5 years ago I decided to cut meat out of my diet: no beef, no chicken, no fish. Many reasons lead me towards that decision. To reduce environmental footprint, animal cruelty and improve my health, to say the least in a very simplistic kind of way.
I wouldn't have considered including chicken back to my diet, but in the past month we've been dealing with baby Matia's acid reflux. If you've ever had to deal with this kind of situation you know it can be very frustrating, stressful and tiring.
According to the research I've done, to help determine what is causing the reflux, a breast feeding mother has to go on an elimination diet. No dairy, no gluten and no acidic food. Instead, the consumption of blend food is encourage, like rice, quinoa, sweet potato and chicken. The last one is especially recommended for good fat and protein.

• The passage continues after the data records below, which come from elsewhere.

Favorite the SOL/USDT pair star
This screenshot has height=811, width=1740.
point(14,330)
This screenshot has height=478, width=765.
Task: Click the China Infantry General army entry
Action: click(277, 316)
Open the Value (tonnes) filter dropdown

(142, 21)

Every mom I've talked to says it's the best for this kind of thing. Now I'm having to do the necessary adjustments to meet my high standards of good nutrition and health.
We have a few chickens we raise ourselves, not really for the meat, but because we love chickens and all animals. We enjoy their company, we give them names and a pretty good life: the best organic grains, lots of vegetation, a flock to socialize with and a free range lifestyle. Sometimes we eat their eggs, if we can find them in the bushes, but it's not a prerequisite for living here free and being fed with the best food. It's clear we love our chickens, all of them: Chicko, Gandalf the Gray, Bleu, Nina, Speckles, Adriana, Anastasia and The Wife.
I know that if we were to raise our own chickens for meat, we wouldn't be contributing to the carbon footprint the meat industry is responsible for (meat causes more emissions than all transportation combined), neither would we follow the animal cruelty procedures and conditions that factory farms apply to the 10 billion animals who are raise for meat every year. No, we don't support those practice. Yet, there's still something that feels off when you eat someone you love, someone with a name, and a personality you know so well.
So what to do when all culinary and nutritional circumstances point in that direction? Is this just an overly thought question, typical from my human condition? I honestly doubt the eagles that fly every day in the search for prey have such dilemmas on a daily basis, or ever.
So what should one do with these questions? Should I just eat chicken from a local sustainable farm that treats their animals with the same love we do, to avoid eating the ones we love? If so, should I justify killing an animal just because I'm not attached to it emotionally?
To eat or not to eat chicken: that is the question.